## What you will do:
Please reproduce the lines of the records below from the one holding "Open the 고객사 선택 dropdown" through the one holding "This screenshot has height=783, width=1225.", inclusive, skipping all pictures.

## Dataset records:

^^^^

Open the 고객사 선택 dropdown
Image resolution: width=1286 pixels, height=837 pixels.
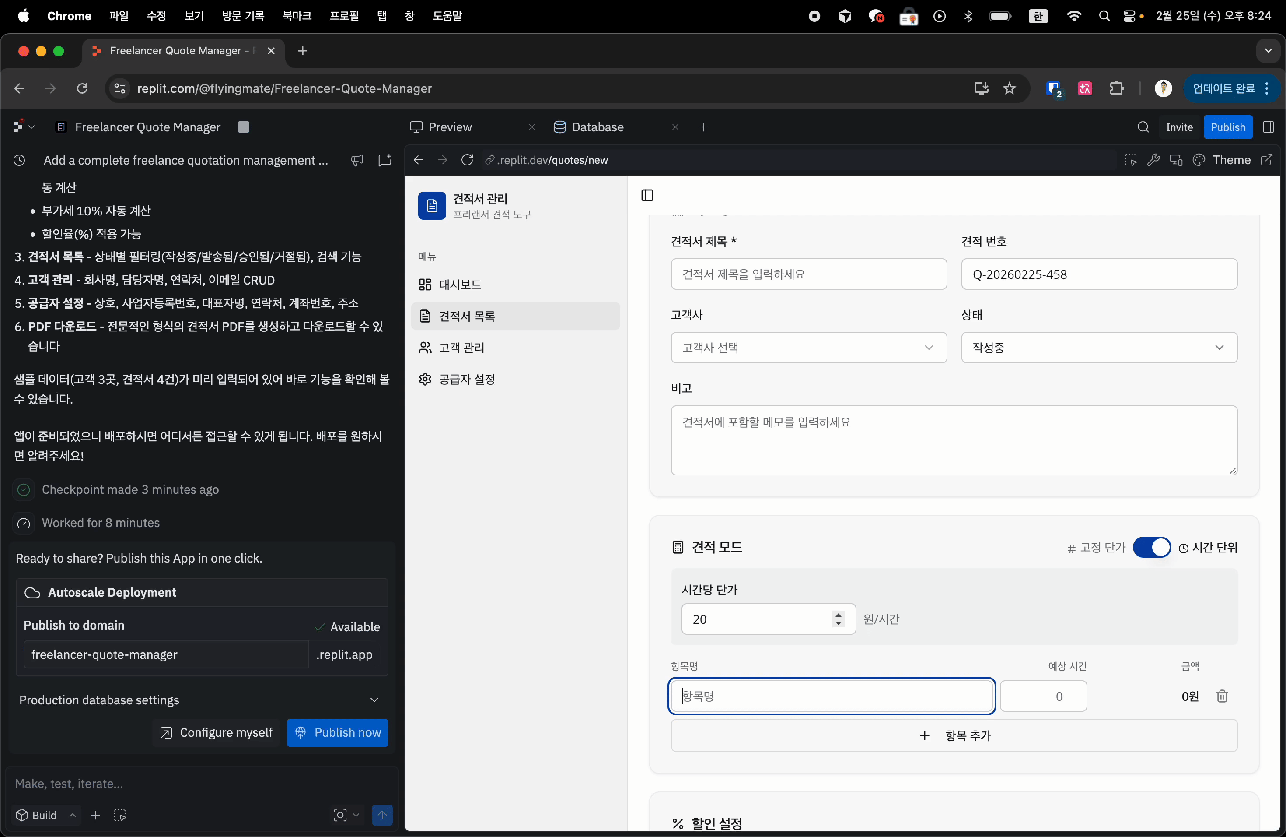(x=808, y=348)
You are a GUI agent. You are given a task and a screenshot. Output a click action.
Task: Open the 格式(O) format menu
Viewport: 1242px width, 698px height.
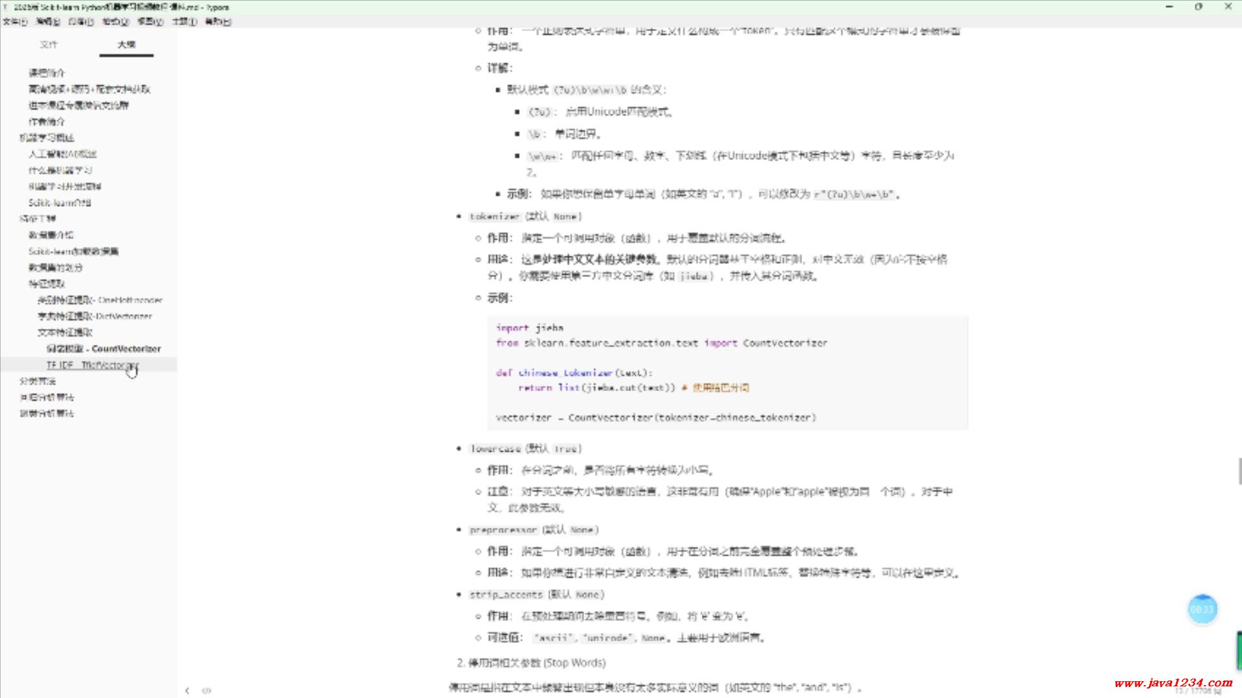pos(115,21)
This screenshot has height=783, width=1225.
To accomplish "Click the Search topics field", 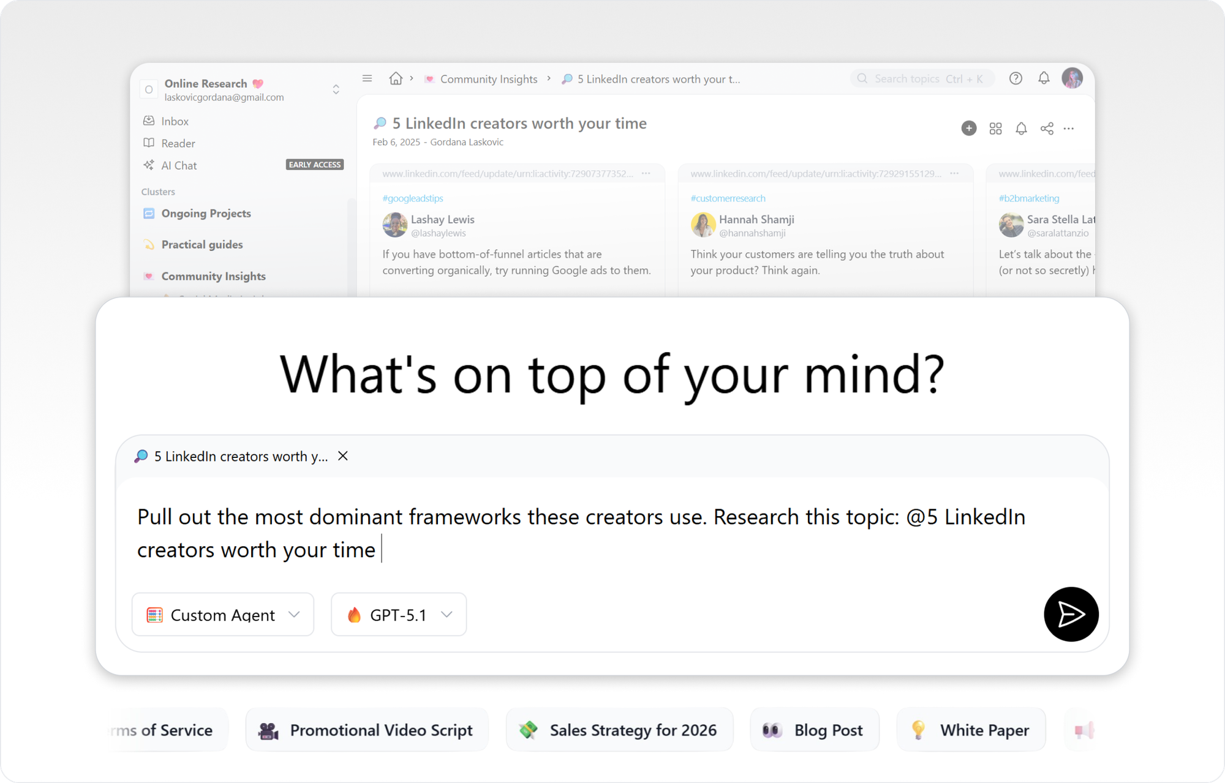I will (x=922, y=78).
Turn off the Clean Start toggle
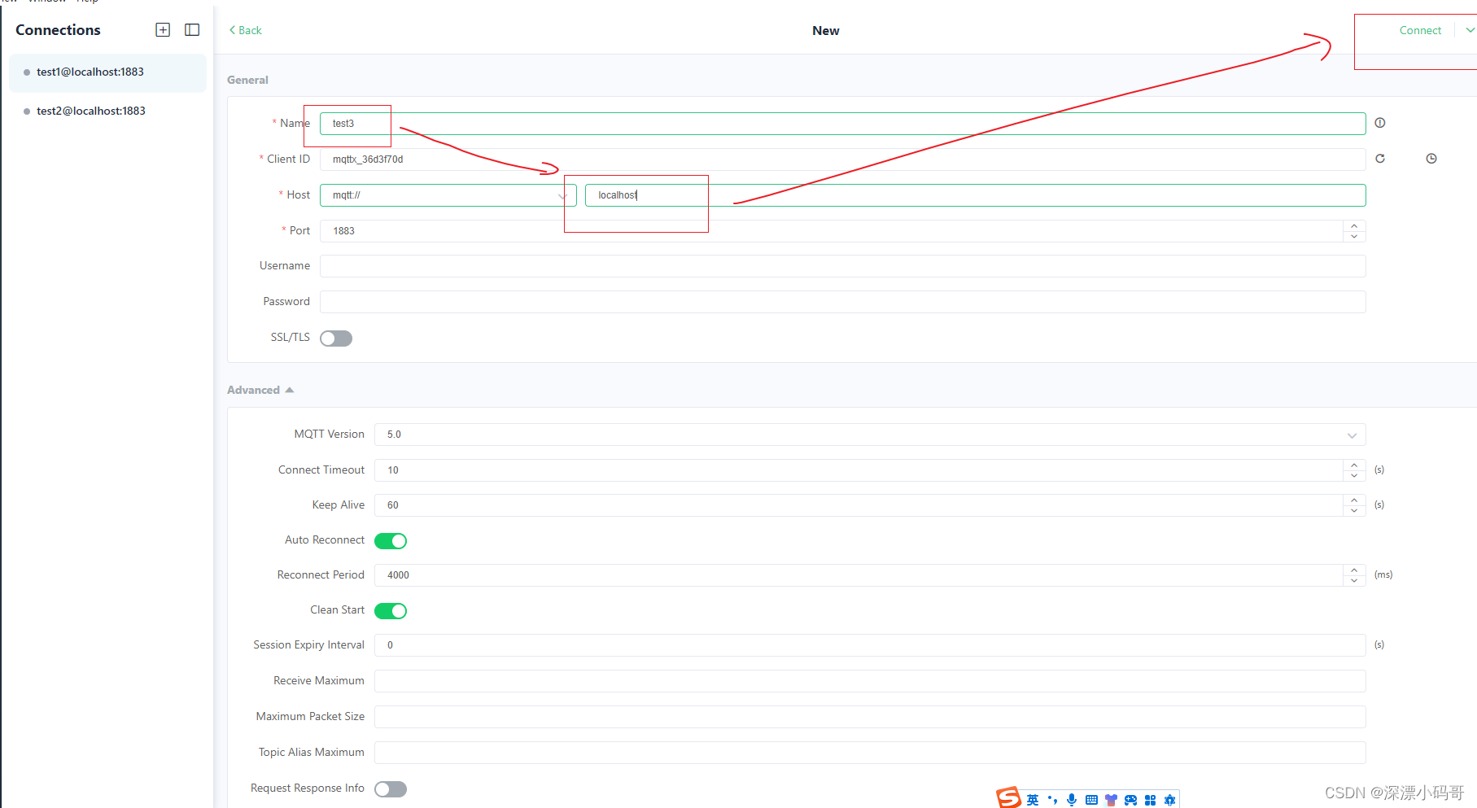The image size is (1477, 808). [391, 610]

^^^^

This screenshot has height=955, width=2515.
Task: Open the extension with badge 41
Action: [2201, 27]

^^^^

## Response for this exercise:
Open the 고객사 선택 dropdown
Image resolution: width=1286 pixels, height=837 pixels.
(x=808, y=348)
You are a GUI agent. You are given a task and a screenshot. Output a click action.
Task: Open the 格式(O) format menu
Viewport: 1242px width, 698px height.
pos(115,21)
This screenshot has height=783, width=1225.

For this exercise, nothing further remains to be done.